ASSIGNED TASK: Set down every line from the one containing "You are a computer-use" through the last line of the records below, exactly as written, and leave out the pictures.

(Collection entries)
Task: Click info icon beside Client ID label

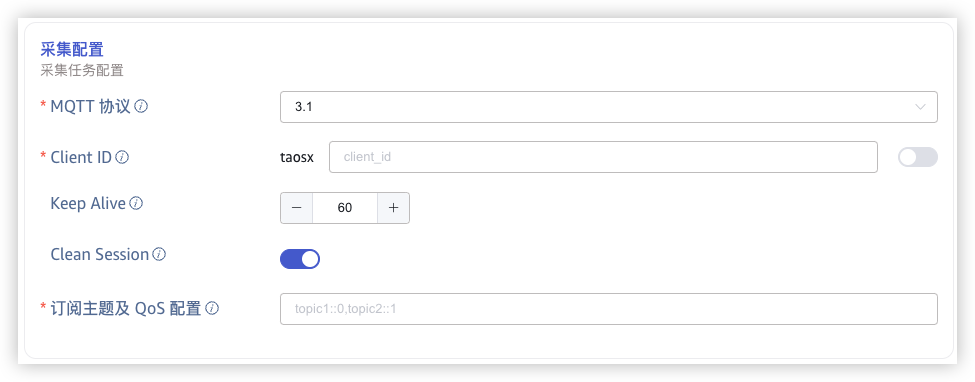Action: (122, 157)
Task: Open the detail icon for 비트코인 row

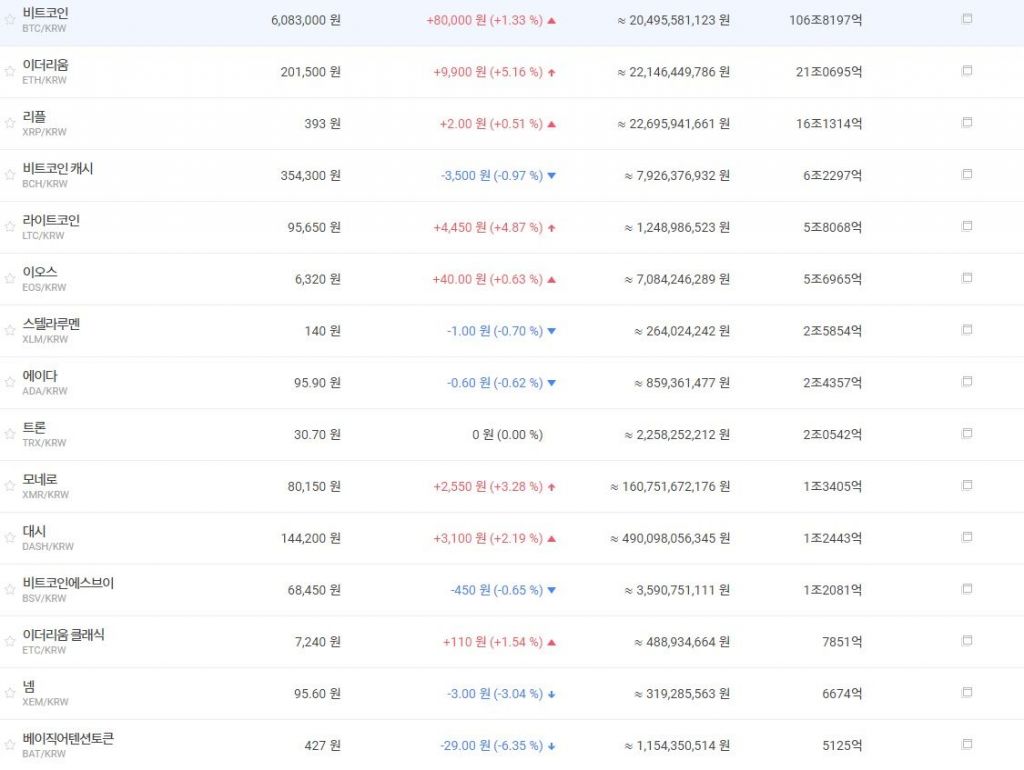Action: click(x=966, y=19)
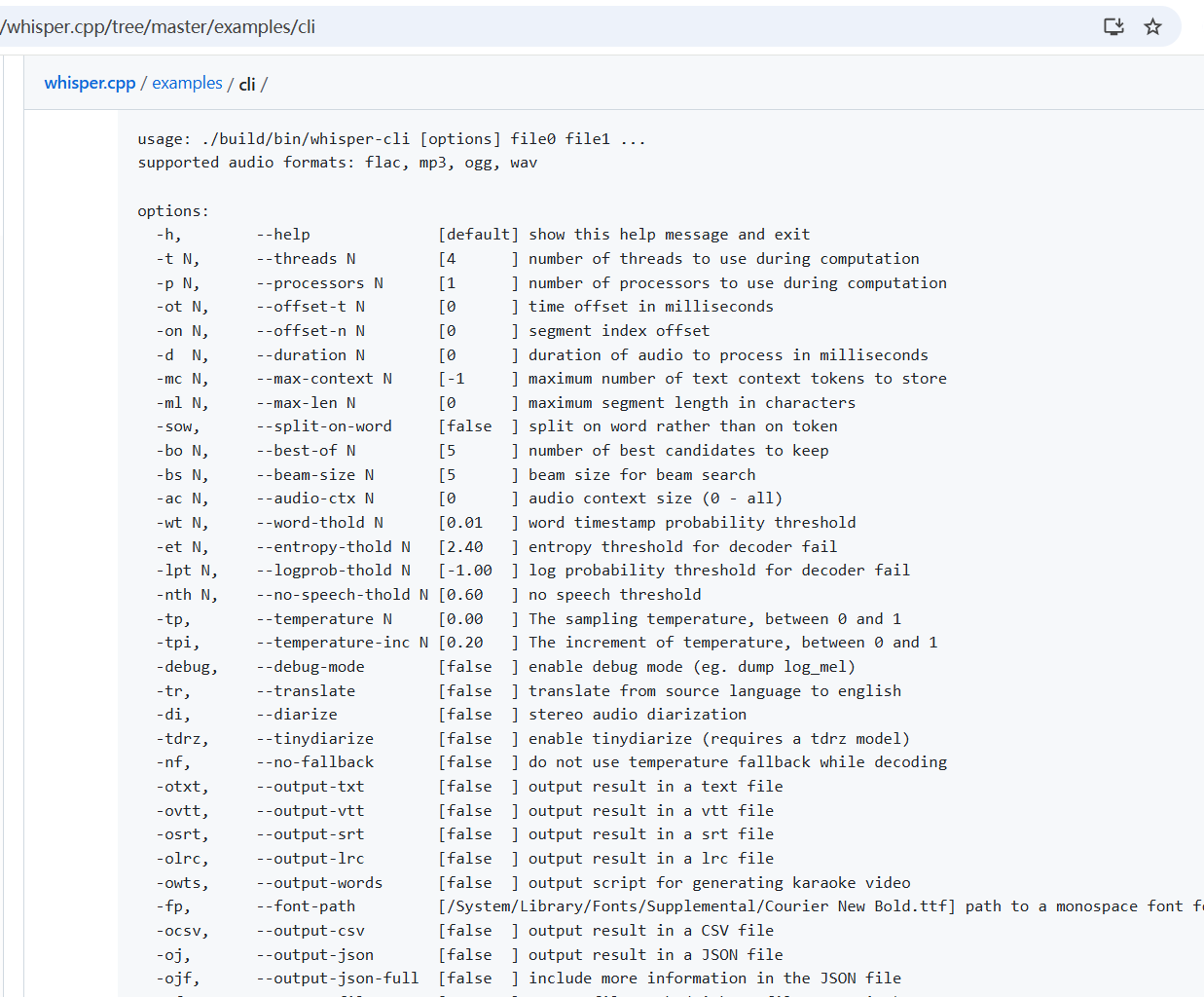Click the --threads N option text
The image size is (1204, 997).
306,259
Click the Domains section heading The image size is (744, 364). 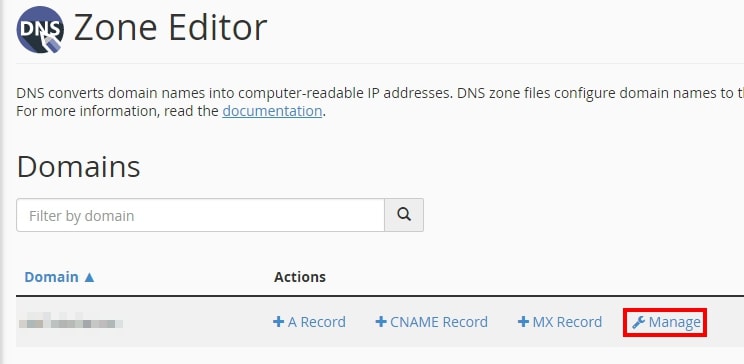(78, 167)
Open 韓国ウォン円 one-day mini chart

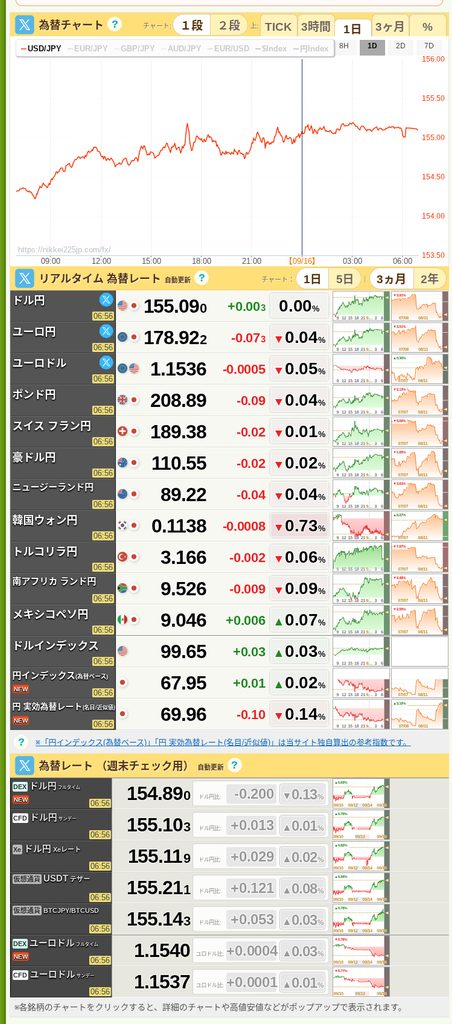pos(361,526)

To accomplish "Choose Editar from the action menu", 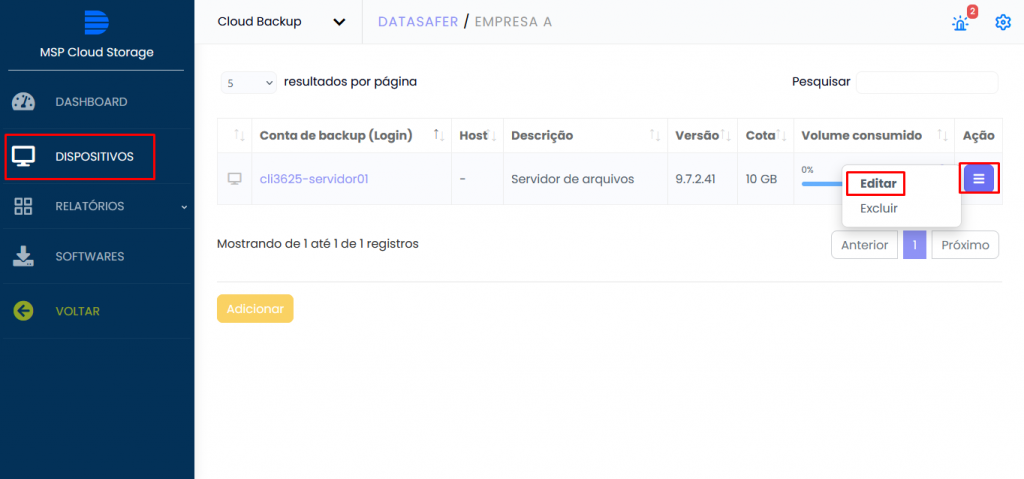I will [877, 184].
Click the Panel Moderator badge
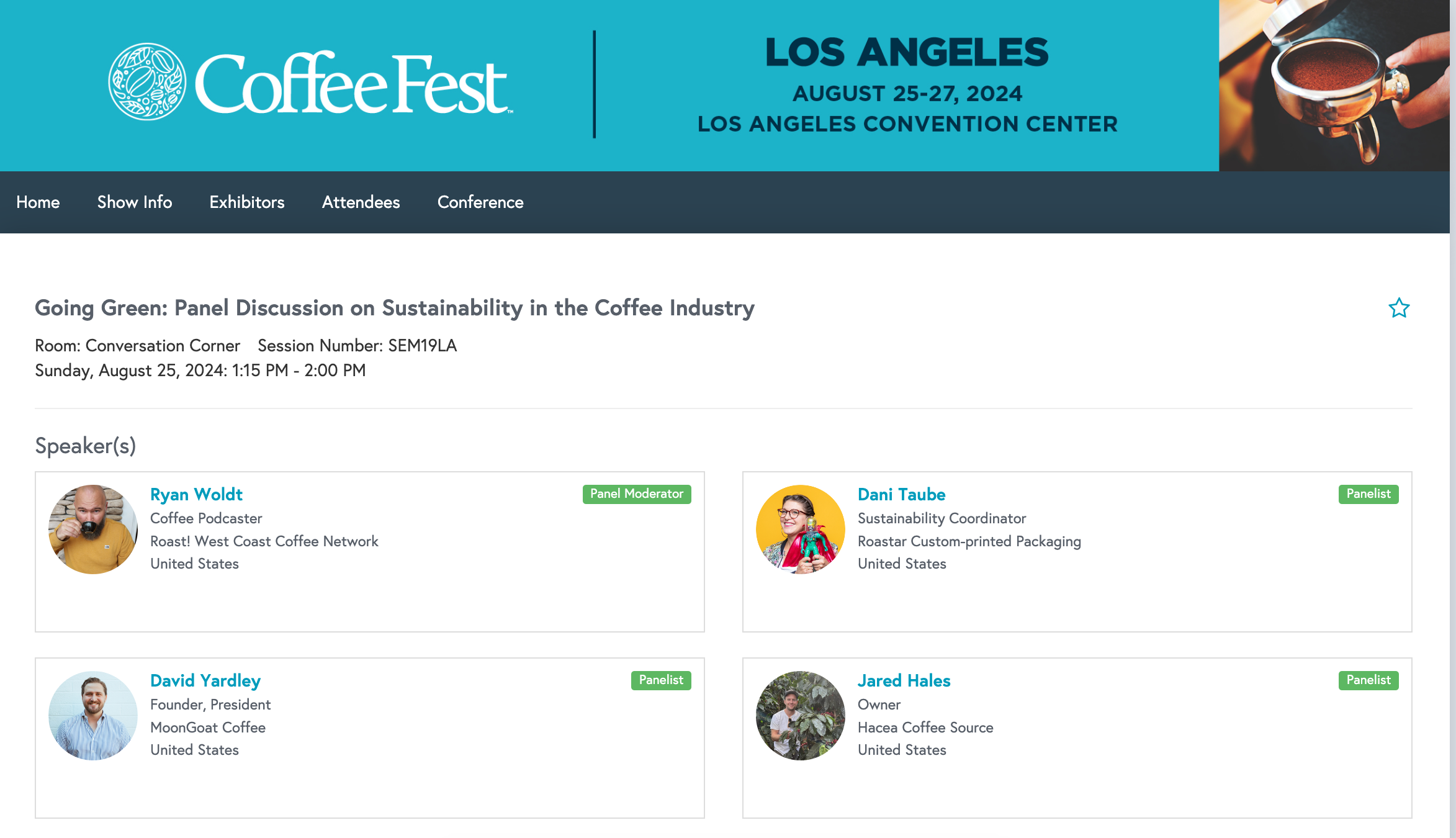Screen dimensions: 1456x838 (637, 494)
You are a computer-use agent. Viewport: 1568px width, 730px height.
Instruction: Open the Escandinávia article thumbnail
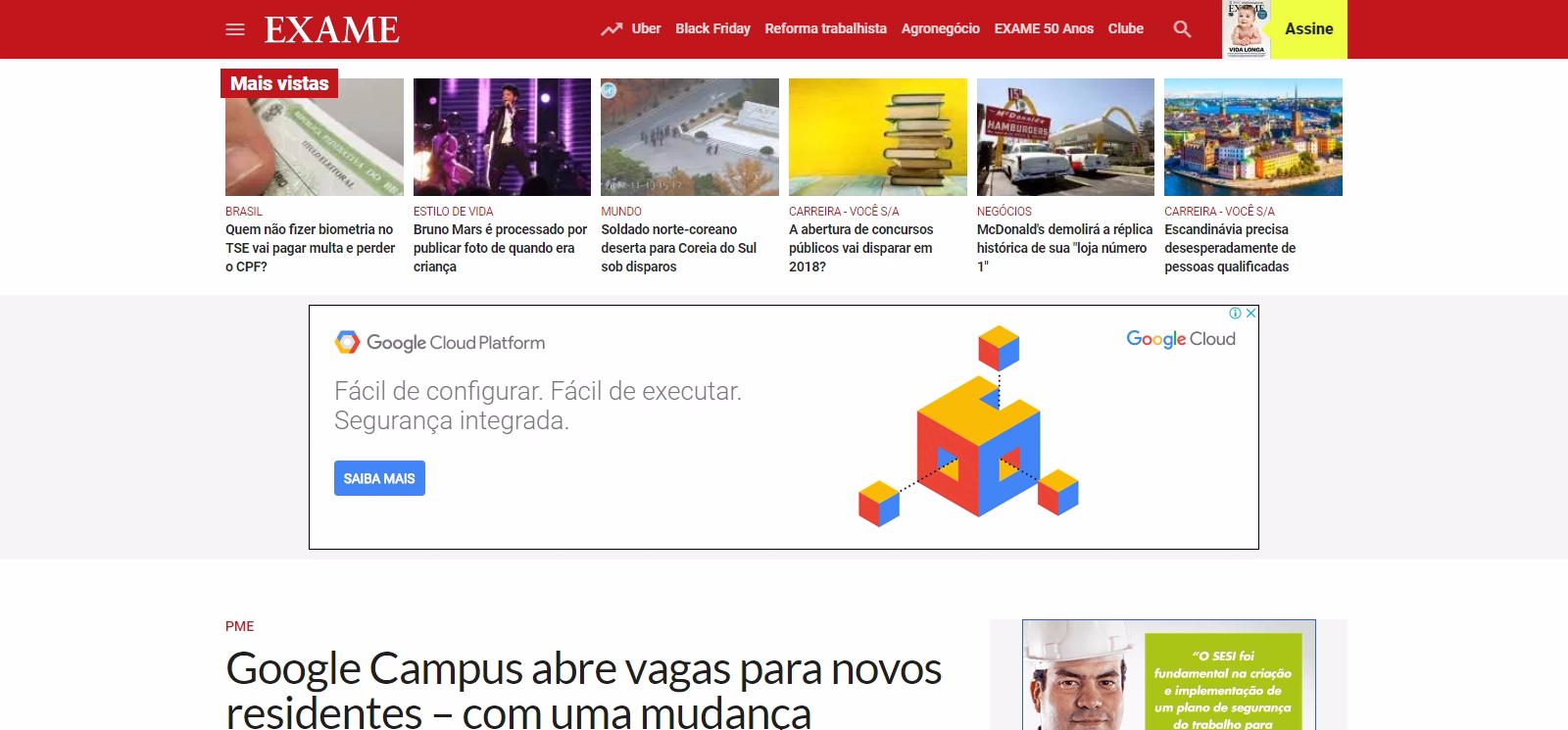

SOLUTION:
You are a computer-use agent. Viewport: 1568px width, 730px height.
Instruction: Open the Escandinávia article thumbnail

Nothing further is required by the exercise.